See Paula’s photo (Oregon Seastacks) on the home page. Posted January 23.
you’ve spoken so eloquently about your precious moments with Lucy… I have spontaneous tears for her, for you & Paula – love for such a playful, exuberant, alive being. She reminds us all how to live here & now – as you say no past regrets; no future to dread. Our dear dog Bodger turned 11, & is slowing down too… yet still leaps & bounds & greets & chases his beloved donut (that squeaks when it’s new…), & rolls in the snow. I choose over & over to move from dread of him not being here to gratitude of him here & now. And for all those I love.
Ram Dass, the late spiritual teacher, encouraged frequently distracted human beings to “be here now.” By contrast, dogs seem to already have that gift of being in the present moment. An unknown writer remarked, “Dogs come into our lives to teach us about love, they depart to teach us about loss. A new dog never replaces the old one. It merely expands the heart.”
Maybe they go to prepare a place for us?
Wow!! What a great lesson from a loving dog.
An old friend of mine has told me something more than once, that dogs don’t need heaven because they’re already angels.
Lucy is a true Taoist, living ever-present in the moment! “The Master observes the world but trusts her inner vision. She allows things to come and go. Her heart is open as the sky.” —Tao Te Ching
Perhaps you recall how precious the animal world is to me. I am sad to hear of Lucy approaching her final days away from you and Paula, and crossing over into her next journey. When she arrives there, she will sit, tail wagging, waiting faithfully for the 2 of you to come home.

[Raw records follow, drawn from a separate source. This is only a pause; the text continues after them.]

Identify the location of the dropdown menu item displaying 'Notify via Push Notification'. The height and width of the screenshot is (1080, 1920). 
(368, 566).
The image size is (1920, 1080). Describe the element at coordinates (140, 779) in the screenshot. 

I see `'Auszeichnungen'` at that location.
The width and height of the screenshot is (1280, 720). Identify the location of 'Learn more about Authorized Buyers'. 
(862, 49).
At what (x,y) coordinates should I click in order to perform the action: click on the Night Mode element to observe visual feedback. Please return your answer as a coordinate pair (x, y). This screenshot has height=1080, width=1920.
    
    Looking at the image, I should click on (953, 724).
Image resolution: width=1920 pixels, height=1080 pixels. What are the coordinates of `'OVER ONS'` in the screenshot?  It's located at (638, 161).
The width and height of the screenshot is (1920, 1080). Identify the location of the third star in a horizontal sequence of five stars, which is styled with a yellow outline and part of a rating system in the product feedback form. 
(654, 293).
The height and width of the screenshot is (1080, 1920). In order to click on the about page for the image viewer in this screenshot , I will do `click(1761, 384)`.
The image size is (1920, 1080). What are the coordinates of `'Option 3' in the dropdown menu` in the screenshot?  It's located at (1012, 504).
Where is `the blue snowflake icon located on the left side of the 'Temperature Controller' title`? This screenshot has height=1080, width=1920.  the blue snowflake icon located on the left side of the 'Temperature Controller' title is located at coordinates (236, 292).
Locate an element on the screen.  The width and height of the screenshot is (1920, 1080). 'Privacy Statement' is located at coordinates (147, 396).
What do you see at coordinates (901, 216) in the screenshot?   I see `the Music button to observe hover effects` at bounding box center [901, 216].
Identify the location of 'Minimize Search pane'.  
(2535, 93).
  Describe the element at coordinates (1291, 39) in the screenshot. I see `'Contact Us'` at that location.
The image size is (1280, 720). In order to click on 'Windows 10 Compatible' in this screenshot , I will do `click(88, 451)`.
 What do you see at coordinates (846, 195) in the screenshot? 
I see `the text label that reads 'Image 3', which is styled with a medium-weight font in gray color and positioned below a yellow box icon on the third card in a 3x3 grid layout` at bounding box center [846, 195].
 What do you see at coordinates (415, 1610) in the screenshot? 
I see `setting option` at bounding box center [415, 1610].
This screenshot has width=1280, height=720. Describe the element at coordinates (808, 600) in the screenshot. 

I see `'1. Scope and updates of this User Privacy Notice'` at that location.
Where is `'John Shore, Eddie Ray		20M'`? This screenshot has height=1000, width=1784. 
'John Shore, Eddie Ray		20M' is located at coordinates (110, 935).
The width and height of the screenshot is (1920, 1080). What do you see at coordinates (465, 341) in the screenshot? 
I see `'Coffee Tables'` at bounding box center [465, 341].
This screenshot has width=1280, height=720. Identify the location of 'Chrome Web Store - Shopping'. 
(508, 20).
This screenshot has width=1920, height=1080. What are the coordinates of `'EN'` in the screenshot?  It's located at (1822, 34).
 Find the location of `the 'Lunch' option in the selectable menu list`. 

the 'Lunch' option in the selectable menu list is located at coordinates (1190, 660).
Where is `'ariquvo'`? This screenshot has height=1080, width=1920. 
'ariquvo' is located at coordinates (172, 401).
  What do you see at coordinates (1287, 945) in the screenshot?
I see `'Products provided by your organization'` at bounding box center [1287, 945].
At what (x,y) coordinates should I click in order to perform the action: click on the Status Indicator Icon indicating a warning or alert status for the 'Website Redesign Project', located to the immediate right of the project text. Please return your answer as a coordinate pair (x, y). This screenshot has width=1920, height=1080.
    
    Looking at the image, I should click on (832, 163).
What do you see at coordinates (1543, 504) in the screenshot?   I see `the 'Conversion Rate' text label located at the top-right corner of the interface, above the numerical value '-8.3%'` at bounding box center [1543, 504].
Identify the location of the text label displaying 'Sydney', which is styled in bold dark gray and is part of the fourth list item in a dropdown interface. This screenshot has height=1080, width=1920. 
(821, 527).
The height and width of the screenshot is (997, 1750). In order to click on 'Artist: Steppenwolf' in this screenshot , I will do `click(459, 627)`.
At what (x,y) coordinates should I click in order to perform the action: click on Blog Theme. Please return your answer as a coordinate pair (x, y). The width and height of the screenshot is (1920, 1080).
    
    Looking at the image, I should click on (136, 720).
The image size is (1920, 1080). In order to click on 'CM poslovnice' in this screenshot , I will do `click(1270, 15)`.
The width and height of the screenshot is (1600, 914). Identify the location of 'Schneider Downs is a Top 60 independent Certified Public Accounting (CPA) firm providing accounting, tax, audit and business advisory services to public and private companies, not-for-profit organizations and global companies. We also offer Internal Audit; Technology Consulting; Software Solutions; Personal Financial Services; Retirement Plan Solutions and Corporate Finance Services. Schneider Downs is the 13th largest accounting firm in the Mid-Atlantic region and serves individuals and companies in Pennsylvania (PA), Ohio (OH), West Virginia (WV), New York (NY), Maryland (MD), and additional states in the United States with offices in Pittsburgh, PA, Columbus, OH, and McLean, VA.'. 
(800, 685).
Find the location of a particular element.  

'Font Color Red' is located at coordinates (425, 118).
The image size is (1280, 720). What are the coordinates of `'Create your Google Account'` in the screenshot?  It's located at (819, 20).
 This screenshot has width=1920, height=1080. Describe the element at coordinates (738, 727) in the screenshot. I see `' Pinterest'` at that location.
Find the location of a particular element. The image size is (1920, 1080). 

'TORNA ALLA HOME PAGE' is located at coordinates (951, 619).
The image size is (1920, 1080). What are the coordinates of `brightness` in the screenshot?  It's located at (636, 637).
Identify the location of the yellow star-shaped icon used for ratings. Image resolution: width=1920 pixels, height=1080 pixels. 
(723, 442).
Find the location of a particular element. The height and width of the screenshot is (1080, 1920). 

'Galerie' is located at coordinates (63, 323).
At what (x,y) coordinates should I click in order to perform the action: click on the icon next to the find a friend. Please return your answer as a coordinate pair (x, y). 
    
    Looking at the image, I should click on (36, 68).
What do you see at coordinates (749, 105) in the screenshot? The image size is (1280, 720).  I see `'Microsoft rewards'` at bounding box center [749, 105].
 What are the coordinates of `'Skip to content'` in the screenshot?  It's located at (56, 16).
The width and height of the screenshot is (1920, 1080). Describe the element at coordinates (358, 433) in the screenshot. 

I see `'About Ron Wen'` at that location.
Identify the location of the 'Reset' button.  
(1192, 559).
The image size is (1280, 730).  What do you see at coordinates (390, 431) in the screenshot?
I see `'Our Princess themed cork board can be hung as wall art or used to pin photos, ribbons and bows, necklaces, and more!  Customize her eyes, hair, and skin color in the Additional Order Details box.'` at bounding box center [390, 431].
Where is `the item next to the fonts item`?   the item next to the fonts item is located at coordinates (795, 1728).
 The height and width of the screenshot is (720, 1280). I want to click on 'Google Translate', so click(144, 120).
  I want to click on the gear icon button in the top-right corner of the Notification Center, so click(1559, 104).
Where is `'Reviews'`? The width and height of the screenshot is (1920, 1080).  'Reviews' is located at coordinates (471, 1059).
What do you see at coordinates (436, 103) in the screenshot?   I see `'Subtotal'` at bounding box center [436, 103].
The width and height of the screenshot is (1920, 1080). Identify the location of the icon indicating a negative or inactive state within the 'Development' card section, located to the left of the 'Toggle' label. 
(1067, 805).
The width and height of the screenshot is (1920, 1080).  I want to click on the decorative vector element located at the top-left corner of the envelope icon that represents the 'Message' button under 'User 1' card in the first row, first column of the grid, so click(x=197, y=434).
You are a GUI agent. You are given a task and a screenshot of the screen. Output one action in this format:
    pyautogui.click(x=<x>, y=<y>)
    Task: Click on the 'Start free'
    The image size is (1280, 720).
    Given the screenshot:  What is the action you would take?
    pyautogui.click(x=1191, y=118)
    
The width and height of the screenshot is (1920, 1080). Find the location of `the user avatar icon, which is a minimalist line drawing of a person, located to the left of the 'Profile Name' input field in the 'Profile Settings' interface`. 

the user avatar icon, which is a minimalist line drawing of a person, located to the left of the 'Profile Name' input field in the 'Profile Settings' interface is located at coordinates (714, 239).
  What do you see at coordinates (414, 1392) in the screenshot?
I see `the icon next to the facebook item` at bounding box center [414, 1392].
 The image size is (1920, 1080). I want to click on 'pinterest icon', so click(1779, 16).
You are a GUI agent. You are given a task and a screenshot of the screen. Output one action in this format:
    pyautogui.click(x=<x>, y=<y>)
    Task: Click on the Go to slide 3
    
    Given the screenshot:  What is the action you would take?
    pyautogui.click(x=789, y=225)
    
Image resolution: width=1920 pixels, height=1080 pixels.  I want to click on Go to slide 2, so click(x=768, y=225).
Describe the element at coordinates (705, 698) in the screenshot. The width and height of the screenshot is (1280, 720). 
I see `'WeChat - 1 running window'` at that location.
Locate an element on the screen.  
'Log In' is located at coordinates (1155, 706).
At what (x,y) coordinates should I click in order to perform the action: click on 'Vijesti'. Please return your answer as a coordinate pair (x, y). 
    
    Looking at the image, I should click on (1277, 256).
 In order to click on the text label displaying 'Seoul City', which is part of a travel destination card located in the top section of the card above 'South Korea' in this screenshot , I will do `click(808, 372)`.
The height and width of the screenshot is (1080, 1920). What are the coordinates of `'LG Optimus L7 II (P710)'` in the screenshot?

May Lucy enjoy life until her time comes.
You are right about cats!
We just lost our dear old rescue mutt, Teddy. He was with us for seven years, but had been badly abused for 5 years before, and came to us in a state of high anxiety. Gradually he became just a good old happy but untrainable doggy, and I hope it was due in some part to the affection we tried to lavish on him. We’ve had many dogs over the years, but Teddy’s loss has hit us hard. Maybe its because we ourselves are about twelve in dog years. I’m sure Teddy is in heaven, and I hope he’ll vouch for us. We’ll need it! I’m pretty sure our male cat, Samson will be there too, but I’m not so sure about his step-sister Delilah.
Thank you for sharing Lucy with us.
This story brings a tear to the eye of every dog lover.